__Document excerpt__:
----

'Doctor Who': 10 Things You May Not Know About 'Mummy on the Orient Express'
"Mummy on the Orient Express" is a genuinely horrifying story, set in a charming location. There's the whimsy of an Edwardian train in space, undercut both by the terror of an invisible monster no one seems able to stop and an equally obscured evil mastermind who has brought everyone together.
It's also the first time the Doctor has travelled with Clara since their blazing row in "Kill the Moon," and things get off to a tense start.
Here are a few things to keep an eye out for, the next time you watch:
Jamie Mathieson, who wrote the story, admitted that he hadn't known that the Doctor and Clara would be at loggerheads from the previous episode —"Kill the Moon"— when he delivered his first scripts. He told Den of Geek: "The Clara/Doctor dynamic was always in flux and I think making the end of 'Moon' as severe as it was a fairly late addition, which obviously had a fairly big knock on effect for 'Mummy' and led to the whole 'last hurrah' premise. In my original draft for 'Mummy,' the Doctor and Clara were attempting to have 'time off' from adventuring and trying to ignore the signs that anything was wrong on the train."
"Fairly late in the day Steven [Moffat] added quite a few pieces of character stuff...'I had a wobble' was all Steven. Which is all absolutely as it should be. A showrunner should ensure consistency of character throughout the series."
The Doctor offers Professor Moorhouse a jelly baby in a cigarette case, which is a step up from the usual crumpled paper bag the Fourth Doctor kept his in. A staple of his Fourth incarnation, the jelly babies would pop out of his magically deep pockets as a way of disarming suspicious new people he met. The Second Doctor also had a fondness for them, and was seen eating one in an idle moment in "The Dominators," and even offering one to the Brigadier when he returned to meet his Third incarnation in "The Three Doctors."
This is the first time we've seen actual jelly babies on screen in the new Doctor Who, although the Eleventh Doctor made reference to them in "The Almost People" and the Master did likewise in "The Sound of Drums."

----

__Dataset entries__:
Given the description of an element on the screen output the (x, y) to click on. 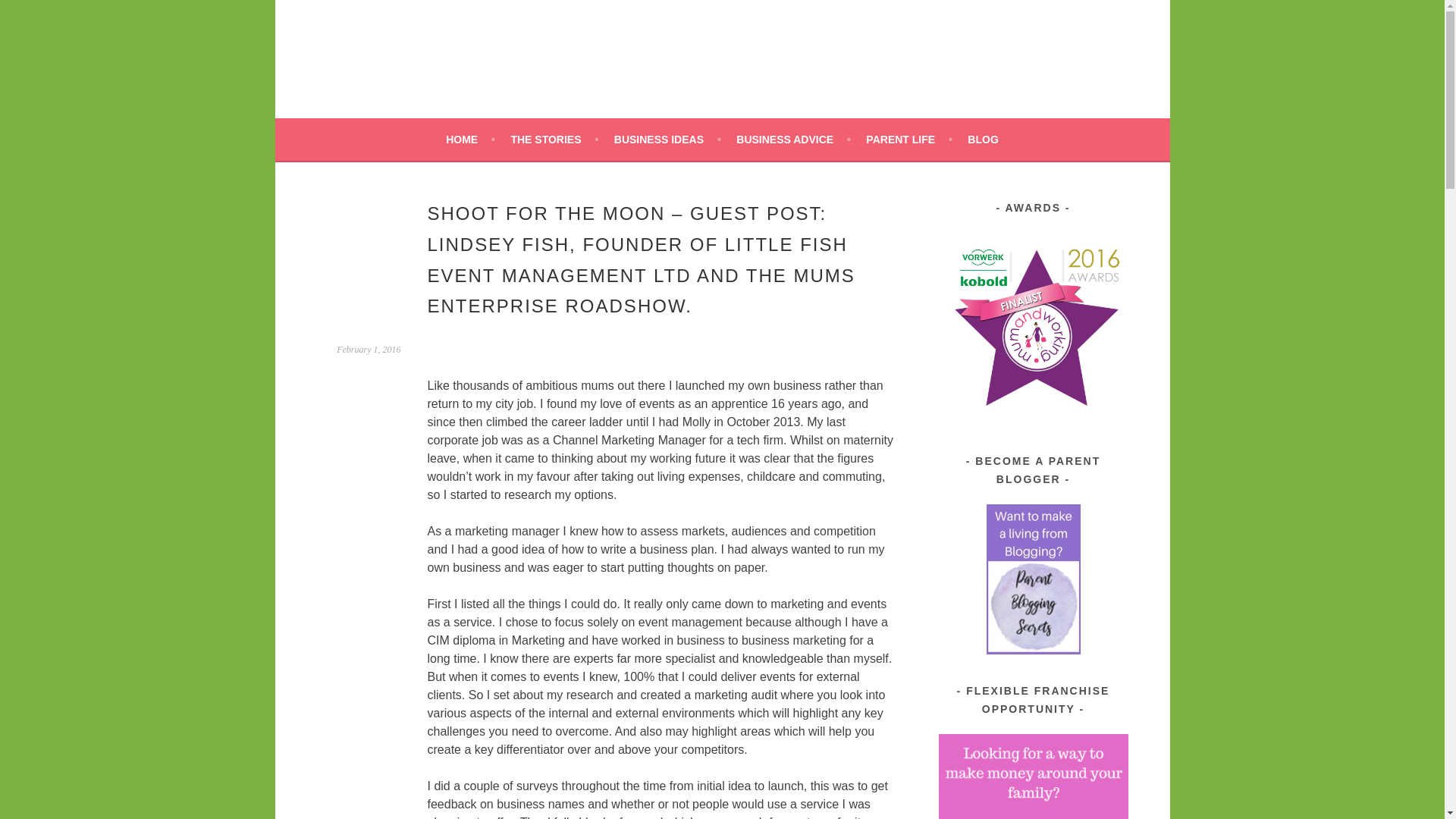
BUSINESS FOR MUMS (475, 53)
HOME (470, 139)
THE STORIES (554, 139)
BUSINESS IDEAS (667, 139)
PARENT LIFE (909, 139)
Business For Mums (475, 53)
February 1, 2016 (368, 348)
Flexible Franchise opportunity (1033, 776)
BUSINESS ADVICE (793, 139)
BLOG (982, 139)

----

__Work instructions__:
Answer these about the article on "Mummy on the Orient Express":
(a) Who wrote the story?
(b) What does the Doctor keep the jelly baby in when he offers it to Professor Moorhouse?
(c) In which episode did the Master mention jelly babies?

__Output for this task__:
(a) Jamie Mathieson
(b) A cigarette case
(c) "The Sound of Drums"